__Dataset records__.
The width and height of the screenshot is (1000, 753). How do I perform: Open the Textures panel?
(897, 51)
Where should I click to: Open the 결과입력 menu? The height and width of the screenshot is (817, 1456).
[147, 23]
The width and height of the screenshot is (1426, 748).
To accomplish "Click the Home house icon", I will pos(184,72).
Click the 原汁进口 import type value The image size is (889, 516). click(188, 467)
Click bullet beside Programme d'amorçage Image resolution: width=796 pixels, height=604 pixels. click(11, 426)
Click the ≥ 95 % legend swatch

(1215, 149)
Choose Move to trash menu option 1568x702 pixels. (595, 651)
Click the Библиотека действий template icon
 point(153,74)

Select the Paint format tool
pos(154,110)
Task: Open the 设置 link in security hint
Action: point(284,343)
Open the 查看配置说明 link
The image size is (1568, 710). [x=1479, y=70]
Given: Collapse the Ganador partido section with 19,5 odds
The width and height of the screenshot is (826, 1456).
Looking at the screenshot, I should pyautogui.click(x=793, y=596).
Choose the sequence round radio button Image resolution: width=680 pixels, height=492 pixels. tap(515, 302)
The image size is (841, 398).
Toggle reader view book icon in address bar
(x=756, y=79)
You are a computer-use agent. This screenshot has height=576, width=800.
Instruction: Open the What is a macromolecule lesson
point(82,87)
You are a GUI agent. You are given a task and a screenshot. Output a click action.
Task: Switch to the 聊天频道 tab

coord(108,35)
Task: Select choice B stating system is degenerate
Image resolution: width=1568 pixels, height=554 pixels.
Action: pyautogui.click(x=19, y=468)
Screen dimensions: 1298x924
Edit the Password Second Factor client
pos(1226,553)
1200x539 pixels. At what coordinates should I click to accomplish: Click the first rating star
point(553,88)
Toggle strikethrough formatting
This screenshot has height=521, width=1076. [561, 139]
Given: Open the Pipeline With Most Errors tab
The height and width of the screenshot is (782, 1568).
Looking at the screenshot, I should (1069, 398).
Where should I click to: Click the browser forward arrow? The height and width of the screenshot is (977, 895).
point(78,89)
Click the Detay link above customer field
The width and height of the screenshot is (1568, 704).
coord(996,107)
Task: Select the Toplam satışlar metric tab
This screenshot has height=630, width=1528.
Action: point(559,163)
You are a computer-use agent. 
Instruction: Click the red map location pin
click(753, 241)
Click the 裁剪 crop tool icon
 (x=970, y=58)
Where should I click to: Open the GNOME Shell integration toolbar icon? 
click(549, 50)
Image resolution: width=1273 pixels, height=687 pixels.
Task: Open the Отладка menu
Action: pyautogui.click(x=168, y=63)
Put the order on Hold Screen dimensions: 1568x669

__What you have to do__.
Output, unchanged, the lines from the line with "Where should I click to: Open the GNOME" through the final line of the material.

__Answer to this problem__.
Where should I click to: Open the GNOME Shell integration toolbar icon? 
click(549, 50)
Image resolution: width=1273 pixels, height=687 pixels.
Task: Open the Отладка menu
Action: pyautogui.click(x=168, y=63)
Put the order on Hold Screen dimensions: 1568x669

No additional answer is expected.